18 thoughts on “Unabomber Memorial Ethics Explosions, 5/15-18/25 (PS: I’m Not Dead, but Thanks Neil, Ryan, Jon et al. for Worrying About Me…)

  1. Glad you’re back, Jack, and please do not feel obliged to respond to all the emails. Mine and I would think a lot of others, was expressing concern, and your showing up here (finally) is all the response we need.

  2. glad you’re back.
    however, just for future reference, doesn’t Grant live with you?

    if something were to happen to you, would Grant be able to get the word out?

    -Jut?

    • Grant now goes by Samantha, lives in a separate apartment (same house), and the service there was as dead as the service here. If we see each other once a week for more than 5 minutes, it’s unusual. Not my choice, but my love is unconditional, and I’m here if wanted or needed.

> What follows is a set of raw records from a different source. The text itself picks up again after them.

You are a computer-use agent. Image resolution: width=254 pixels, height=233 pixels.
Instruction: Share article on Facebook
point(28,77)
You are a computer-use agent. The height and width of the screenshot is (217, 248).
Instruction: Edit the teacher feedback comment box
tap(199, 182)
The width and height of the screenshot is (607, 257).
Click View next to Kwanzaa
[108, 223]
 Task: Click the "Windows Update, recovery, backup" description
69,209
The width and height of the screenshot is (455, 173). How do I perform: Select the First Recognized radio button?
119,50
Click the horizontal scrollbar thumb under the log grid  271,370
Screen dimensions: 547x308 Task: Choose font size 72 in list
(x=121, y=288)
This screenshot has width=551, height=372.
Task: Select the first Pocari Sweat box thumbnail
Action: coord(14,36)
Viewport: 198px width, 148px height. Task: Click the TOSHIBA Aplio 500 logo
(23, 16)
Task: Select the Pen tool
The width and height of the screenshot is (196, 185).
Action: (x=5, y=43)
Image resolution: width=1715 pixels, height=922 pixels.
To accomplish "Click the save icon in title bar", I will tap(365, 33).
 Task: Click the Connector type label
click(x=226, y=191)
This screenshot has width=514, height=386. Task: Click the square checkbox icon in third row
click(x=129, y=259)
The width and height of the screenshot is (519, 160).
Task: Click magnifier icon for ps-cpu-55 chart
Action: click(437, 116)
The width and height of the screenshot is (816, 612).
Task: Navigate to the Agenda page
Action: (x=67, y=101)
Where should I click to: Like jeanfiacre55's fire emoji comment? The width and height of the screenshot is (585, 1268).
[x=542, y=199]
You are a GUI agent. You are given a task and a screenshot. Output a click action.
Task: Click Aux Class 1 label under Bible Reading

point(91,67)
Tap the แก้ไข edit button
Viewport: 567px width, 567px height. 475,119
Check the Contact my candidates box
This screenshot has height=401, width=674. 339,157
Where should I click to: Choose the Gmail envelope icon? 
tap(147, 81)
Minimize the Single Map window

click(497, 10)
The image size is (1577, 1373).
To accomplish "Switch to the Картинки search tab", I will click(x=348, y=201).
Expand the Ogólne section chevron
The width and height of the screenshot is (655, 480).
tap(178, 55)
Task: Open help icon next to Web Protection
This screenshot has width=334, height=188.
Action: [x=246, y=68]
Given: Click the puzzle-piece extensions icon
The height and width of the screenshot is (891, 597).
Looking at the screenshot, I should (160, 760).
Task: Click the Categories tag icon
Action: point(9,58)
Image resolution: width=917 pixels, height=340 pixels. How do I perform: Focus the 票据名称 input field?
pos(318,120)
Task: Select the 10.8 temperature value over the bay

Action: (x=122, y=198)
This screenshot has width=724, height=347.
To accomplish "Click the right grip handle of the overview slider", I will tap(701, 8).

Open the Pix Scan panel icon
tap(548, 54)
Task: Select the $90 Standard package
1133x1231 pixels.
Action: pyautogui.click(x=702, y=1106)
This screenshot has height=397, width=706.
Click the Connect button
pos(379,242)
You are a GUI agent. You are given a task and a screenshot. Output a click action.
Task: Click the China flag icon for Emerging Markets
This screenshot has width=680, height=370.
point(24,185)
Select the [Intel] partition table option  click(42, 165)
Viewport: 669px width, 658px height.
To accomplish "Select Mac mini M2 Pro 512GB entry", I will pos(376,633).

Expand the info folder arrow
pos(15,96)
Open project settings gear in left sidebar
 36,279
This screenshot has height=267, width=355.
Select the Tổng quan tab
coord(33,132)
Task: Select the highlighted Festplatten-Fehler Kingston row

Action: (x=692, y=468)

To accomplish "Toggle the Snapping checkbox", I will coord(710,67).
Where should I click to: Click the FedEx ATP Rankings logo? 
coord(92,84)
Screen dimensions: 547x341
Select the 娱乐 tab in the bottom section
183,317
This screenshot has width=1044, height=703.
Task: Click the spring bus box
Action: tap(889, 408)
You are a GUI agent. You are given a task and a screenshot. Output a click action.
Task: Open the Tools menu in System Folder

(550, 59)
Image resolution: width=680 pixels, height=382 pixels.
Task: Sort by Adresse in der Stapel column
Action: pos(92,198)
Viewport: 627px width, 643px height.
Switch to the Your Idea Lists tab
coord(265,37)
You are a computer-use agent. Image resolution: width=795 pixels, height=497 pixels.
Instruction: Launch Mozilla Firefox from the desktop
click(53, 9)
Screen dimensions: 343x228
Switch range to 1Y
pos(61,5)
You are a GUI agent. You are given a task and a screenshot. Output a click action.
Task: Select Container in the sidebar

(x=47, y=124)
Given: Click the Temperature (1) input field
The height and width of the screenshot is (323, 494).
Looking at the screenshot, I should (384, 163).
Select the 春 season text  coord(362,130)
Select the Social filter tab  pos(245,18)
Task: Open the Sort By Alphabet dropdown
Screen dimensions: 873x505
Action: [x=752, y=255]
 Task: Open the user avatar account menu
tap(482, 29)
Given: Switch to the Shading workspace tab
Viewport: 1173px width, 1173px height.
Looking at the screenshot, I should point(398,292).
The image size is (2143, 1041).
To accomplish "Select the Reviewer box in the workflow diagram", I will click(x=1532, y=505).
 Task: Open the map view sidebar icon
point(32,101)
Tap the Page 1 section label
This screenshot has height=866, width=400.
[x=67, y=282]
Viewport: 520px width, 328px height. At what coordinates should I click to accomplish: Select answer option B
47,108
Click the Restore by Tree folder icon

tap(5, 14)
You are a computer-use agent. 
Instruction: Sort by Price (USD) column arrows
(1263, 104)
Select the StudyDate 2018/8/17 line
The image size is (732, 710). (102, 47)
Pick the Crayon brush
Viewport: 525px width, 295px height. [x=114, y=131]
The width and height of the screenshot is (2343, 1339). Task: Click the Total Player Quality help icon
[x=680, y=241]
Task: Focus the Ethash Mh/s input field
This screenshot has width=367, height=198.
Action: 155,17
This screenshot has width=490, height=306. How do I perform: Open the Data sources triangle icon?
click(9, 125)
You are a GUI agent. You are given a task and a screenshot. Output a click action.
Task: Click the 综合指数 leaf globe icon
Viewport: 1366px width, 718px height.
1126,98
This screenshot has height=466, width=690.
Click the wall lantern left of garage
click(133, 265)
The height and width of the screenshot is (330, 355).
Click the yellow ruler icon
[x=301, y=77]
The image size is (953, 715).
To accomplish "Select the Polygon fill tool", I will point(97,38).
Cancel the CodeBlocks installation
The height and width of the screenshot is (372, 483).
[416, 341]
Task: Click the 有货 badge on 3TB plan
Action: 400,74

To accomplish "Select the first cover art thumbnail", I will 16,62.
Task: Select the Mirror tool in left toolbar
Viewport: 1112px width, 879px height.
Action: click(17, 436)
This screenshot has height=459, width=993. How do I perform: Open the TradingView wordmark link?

      • yes. I forgot the new name and barely remembered the former one (oh, yeah, that President).

        my point was, if it were not a power outage, and you were in trouble, would Samantha figure it out relatively quickly? (Or should we send the cops over every time you are late getting the open forum up?)

        -Jut

    • I thought about that but he’s mentioned that none of his relatives read EA and I doubt it would be a priority in the event of an emergency anyway.

      • sure, but I thought a relative living in the same building as he does might notice any inactivity on his part, like the failure to walk his dog.

        for goodness sake, as rumor has it, the residents of Konigsberg were concerned when Kant failed to take his daily constitutional for 3 days in a row. Turns out, he was merely binge-reading Rousseau’s Emile. But people noticed!

        -Jut

  3. #2: Where’s the proof that YOU aren’t just an evil AI that orchestrated this incident to switch places with Jack? I’m going to wait and see if you slip up.

    (Just in case that’s not the case, glad you’re back!)

  4. Welcome back Jack. I was a bit worried until I saw that others had already stepped in and confirmed that you are ok.

    I work in technology, supporting the local school districts financial software, and although I think the benefits of computers outweigh the costs overall, I’m not willing to put that claim closer than 55%. The ability to store massive amounts of data is a trap. The ability to automate a number of menial tasks is very useful.

  5. Welcome back. You know that you had a lot of us quite worried.

    I was heartened to see that there were several folks able to step up and make sure there was nothing physically awry with you.

    In case you don’t know it, EA going dark would leave a big gap in a lot of people’s lives.

    Re: 7) I do wonder on occasion just what Trump and especially the GOP think we elected them to do. There is a time bomb ticking away in the tax code whose fuse was lit in 2017. If that does not get handled properly, it is going to be more like 1929 for Republicans.

    I love a lot of what the administration is doing. I am apprehensive about the tariffs. But they have a generational chance to fix the tax code, or at least make it better. If they don’t do that, it all goes to waste.

  6. Great to see you back online, Jack!

    I’m honestly a little surprised because I’ve been FiOS customer in Fairfax for over 20 years, and its reliability is one of the things I find most remarkable. It’s not like I’ve had NO outages over the years, but when I have it’s most often been measured in hours rather than days.

    Now your experience with the customer support line, on the other hand, doesn’t surprise me at all. Once upon a time I was due a Visa gift card as a bonus for an upgrade in service, and it took me 6 months and half-again as many calls before I actually got it. Verizon is SUPER-guilty of what I call “hiding behind the big company” where a small amount of incompetence gets magnified by the less-than-zero motivation to correct a mistake or take any kind of responsibility–let alone maybe expedite things rather than drag their feet in such situations. Any sort of actual apology would probably cause the Moon to crash into the Earth, annihilating all of humanity.

    Instead, I think I’m expected to be grateful that they’re doing me the huge of favor of taking my money and doing business with me.